In any event, I think I have things nailed down. The Generac iX2000 is on top of my list and a XG8000 is down the line. I have one more item I need to check on in regards to the iX2000. I thought about everything we need at the cabin and the highest draw device is the water pump. It is a 110v unit, I was working on that system a few weeks ago but I never paid attention to what it is. I got a model # so let me see what I can come up with on specs. If it is within the 2000 watt limit I'll have my choice. If not, I'll have to do some more digging. I'd like to get a generator to keep up there, but I can't do that because it will grow legs (or, ski's) over the winter months. 

The 2000w class will run everything I need minus the big AC, and questionably the pump at the cabin. It will run both the portable AC unit I have here, at the cabin, and all the refrigerators.


----------



## Jim-mi (May 15, 2002)

Careful of the inrush (surge) of that well pump.

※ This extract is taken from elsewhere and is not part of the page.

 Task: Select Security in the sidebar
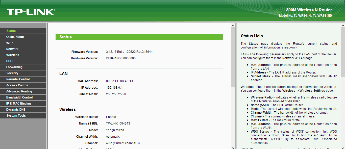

A 2000 isn't likely able to handle it . . . without damage ......

Far better to have a unit with some 'reserve' power than pushing a small unit right to the edge.


----------



## artificer (Feb 26, 2007)

wy_white_wolf said:


> Not sure about the 3000i but I know they made one for the 2000i. It was simple a replacement cap for the tank that had a hose hooked to it that ran from another tank. I think it added a gallon or so to the capacity.


The honda inverter generators have a vacuum pump for the fuel. The axillary tank uses a cap with a hose in it. You run the hose to the second/auxiliary tank, and have as much fuel as you want, since the vacuum draws the fuel from the auxilary tank, and feeds it into the main tank. I'm using a 6gal boat tank, so I have just under 7 gallons of fuel to use. My tank uses a quick detach for boat tanks to disconnect the tank from the generator. You can buy the second cap, or modify the one that comes with the generator. If you modify the one that came with it, you need to make sure it can breath if you don't have the auxiliary tank on it.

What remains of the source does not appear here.